ARBÖ: 60 Prozent der Autofahrer haben noch keine neue Mautvignette

Bezahlung der Strafe mit Kreditkarte noch nicht jederzeit möglich

Wien (ARBÖ) - Der ARBÖ hat in Wien erhoben, dass noch 60,1
Prozent der Autofahrer keine neue grüne Mautvignette geklebt
haben. Der ARBÖ warnt davor, als "Schwarzfahrer" unterwegs zu
sein, denn mit strengen Vignettenkontrollen muss ab heute Mitternacht auf Österreichs Autobahnen und Schnellstrassen gerechnet werden.

Die Erhebung des ARBÖ hat auch ergeben, dass die Windschutzscheiben von 46,1 Prozent der Autos mit zumindest zwei Autobahnvignetten beklebt sind. Achtung, es dürfen sich nur
maximal zwei österreichische Mautvignetten gleichzeitig auf der Windschutzscheibe befinden. 11,5 Prozent der Autos hatten keine Mautvignette. Der ARBÖ rät daher, sich umgehend eine neue Mautvignette zu besorgen, wenn man beabsichtigt die Autobahnen und Schnnellstraßen in Österreich zu benützen.

Die Strafen reichen nämlich von 600 Schilling für einspurige Kraftfahrzeuge bis ATS 3000 für Omnibusse. Für mehrspurige Kraftfahrzeuge bis 3,5t müssen die Autofahrer ATS 1100 Strafe bezahlen. Teuer wird es, wenn der Lenker die Strafe nicht bezahlt und es zu einer Anzeige an die Behörde kommt. ARBÖ-Verkehrsjuristin Mag. Renate Göppert: "Dann müssen "Schwarzfahrer" in der Folge mit einer Verwaltungsstrafe in der Höhe von ATS 3000 bis ATS 30000 rechnen. Eine Bestrafung mittels Organstrafverfügung bzw. ein Absehen von der Strafe ist von gesetzeswegen ausgeschlossen."

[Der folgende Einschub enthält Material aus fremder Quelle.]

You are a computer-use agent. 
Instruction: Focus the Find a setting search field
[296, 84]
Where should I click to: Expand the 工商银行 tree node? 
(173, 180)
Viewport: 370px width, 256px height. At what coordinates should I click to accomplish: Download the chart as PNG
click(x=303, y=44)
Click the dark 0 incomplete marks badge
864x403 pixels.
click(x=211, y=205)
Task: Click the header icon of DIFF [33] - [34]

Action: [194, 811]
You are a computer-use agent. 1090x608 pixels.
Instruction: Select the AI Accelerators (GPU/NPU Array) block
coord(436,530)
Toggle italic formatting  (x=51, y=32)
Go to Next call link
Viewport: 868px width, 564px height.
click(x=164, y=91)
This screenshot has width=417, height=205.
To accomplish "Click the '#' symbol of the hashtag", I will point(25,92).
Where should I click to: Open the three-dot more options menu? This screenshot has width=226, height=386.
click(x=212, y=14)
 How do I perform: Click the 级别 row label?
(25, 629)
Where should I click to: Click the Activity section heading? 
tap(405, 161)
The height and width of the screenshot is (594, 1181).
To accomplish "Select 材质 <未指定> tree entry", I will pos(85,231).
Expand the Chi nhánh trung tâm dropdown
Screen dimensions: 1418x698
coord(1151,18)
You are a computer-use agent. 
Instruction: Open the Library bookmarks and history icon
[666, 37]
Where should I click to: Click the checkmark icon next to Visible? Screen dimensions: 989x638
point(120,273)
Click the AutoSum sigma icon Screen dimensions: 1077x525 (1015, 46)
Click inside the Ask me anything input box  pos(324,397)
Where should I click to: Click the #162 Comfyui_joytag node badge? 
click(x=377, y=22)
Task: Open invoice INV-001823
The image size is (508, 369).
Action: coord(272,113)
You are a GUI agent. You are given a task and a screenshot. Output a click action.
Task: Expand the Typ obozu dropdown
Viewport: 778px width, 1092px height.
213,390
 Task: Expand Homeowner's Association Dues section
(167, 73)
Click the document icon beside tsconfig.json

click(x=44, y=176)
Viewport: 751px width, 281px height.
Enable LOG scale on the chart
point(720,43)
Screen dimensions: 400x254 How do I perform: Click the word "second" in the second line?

Bezahlung mit Kreditkarten nicht immer möglich

Die Bezahlung der Strafe mittels Kreditkarte oder Scheck ist
zwar gemäß Bundesstraßenfinanzierungsgesetz in Österreich seit 1. Jänner 1999 vorgesehen, kann aber von der Exekutive auf Grund des Fehlens der technischen Ausstattung jedoch nicht österreichweit durchgeführt werden. Das kann laut ARBÖ-Rechtsexpertin Mag. Renate Göppert mitunter zu Problemen führen: "Wenn der Autofahrer nur mit Kreditkarte bezahlen kann, dies aber der Beamte auf Grund des fehlenden technischen Equipments nicht durchführen kann, kann es problematisch werden. Entscheidend ist, dass der Autofahrer dem Beamten gegenüber seine Zahlungswilligkeit bekundet." Die Exekutivbeamten können dann einerseits vom Autofahrer verlangen, dass der Geldbetrag beim nächsten Bankomat behoben und gebracht wird. Andererseits kann die Exektuive auch den Autofahrer, sofern sie "abkömlich" sind, zum nächsten Bankomaten begleiten. Im schlimmsten Fall kommt es zur Anzeige. Mag. Göppert stellt ausdrücklich fest: "Wichtig ist, dass in so einem Falle der Autofahrer dem Beamten gegenüber seine Zahlungswilligkeit unterstreicht und dies auch bei einer Anzeige vermerkt wird.
Dieser Umstand sollte beim Verwaltungsstrafverfahren mildernd Berücksichtigung finden."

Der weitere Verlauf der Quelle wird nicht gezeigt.